A sensation in Podlaskie.  They will translate the oldest liturgical anthology

A sensation in Podlaskie. They will translate the oldest liturgical anthology

Scientists from different countries will undertake joint activities to translate one of the oldest liturgical manuscripts in our country.

The University of Białystok will start 5-year project, for which the university was granted financing in the amount of nearly PLN 990,000. The money comes from the budget of the National Program for the Development of the Humanities. The program will center around Church Slavonic manuscript of Matthew the Tenth. An international team of scientists will try to translate it into Polish.

A gigantic investment in Białystok. They will translate the old manuscript

This is specifically about Supraśl ligurgical anthology of Mateusz Dziesiątego, which dates back to 1507. The copyist wrote it down while staying in the monastery in Supraśl, near Białystok. The work is currently in a library in St. Petersburg, so scientists will work with copies. Despite the passage of time, the condition of the 288-page manuscript is considered to be perfect. The authors of the project themselves consider it a “unique monument of Polish-Lithuanian-Ruthenian culture.”

It was established for the needs of the project interdisciplinary and international team consisting of 22 scientists from Poland, Italy, Lithuania and Ukraine. There will be no shortage of involvement in the project of the University of Białystok.

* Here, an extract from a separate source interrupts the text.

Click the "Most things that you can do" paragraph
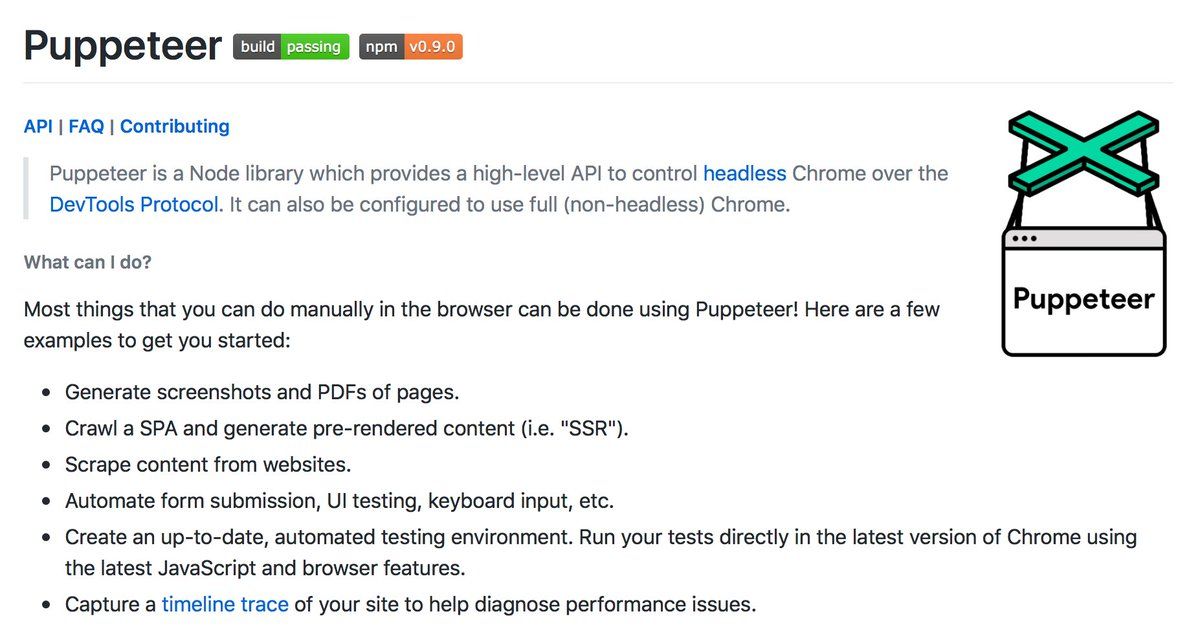 click(x=482, y=324)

The aim of the project is not only the translation itself, but also restoring the work to the heritage of Polish culture, after, according to Fr. Lavreshuk, Russian scientists appropriate the work, attributing it to Russian culture, “ignoring the geographical and historical affiliation of this document.”

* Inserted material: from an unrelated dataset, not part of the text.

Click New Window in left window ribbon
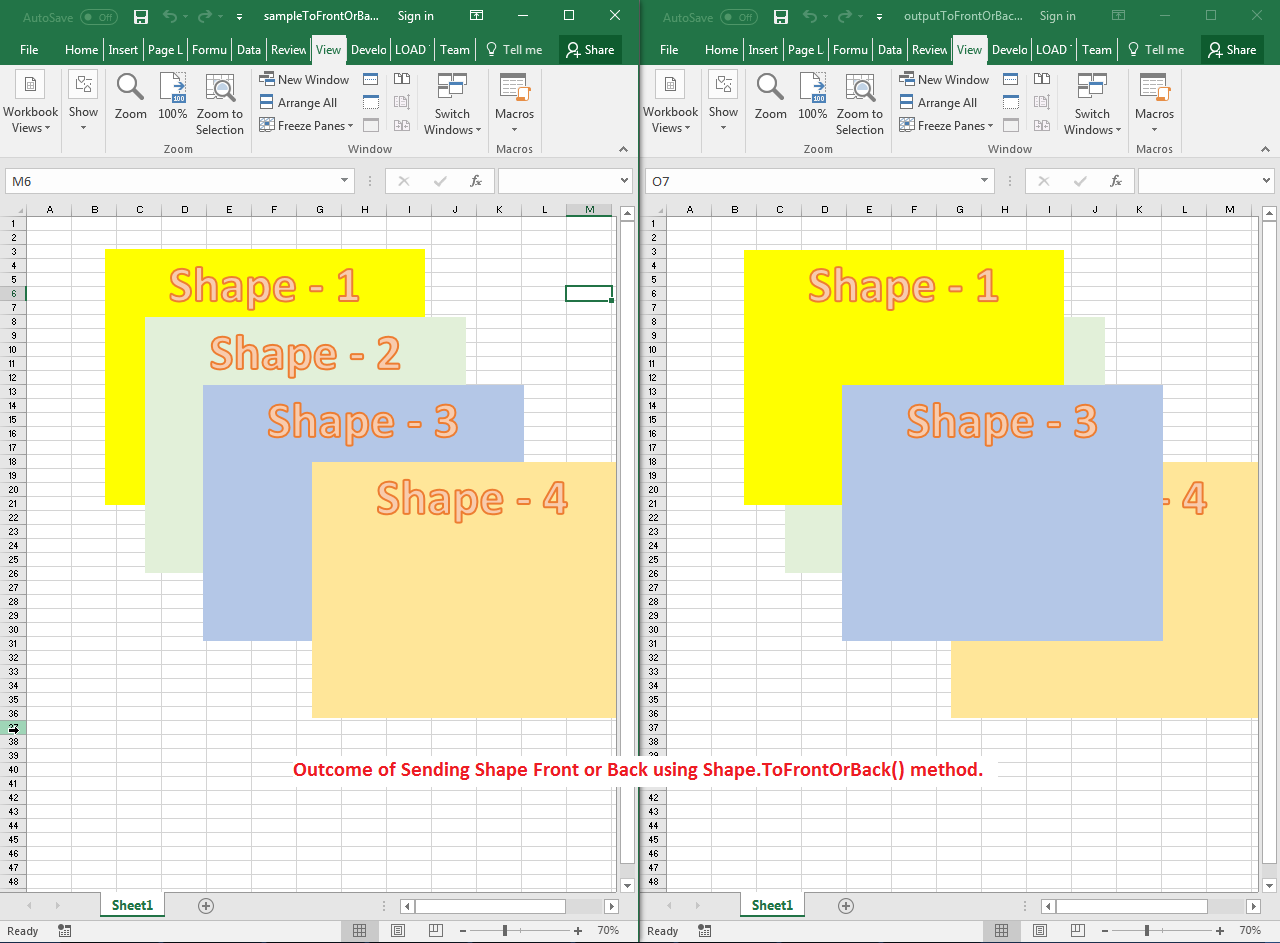Viewport: 1280px width, 943px height. coord(305,80)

It is worth noting that this is not the first project of this type aimed at restoring Orthodox works to our culture. Previously, the Faculty of Philology at the University of Białystok cooperated with the Department of Orthodox Theology to create the “Dictionary of Polish Orthodox terminology”. The dictionary has been available for a year and a half and contains over 4,000 entries regarding the religious life and organization of the Orthodox Church.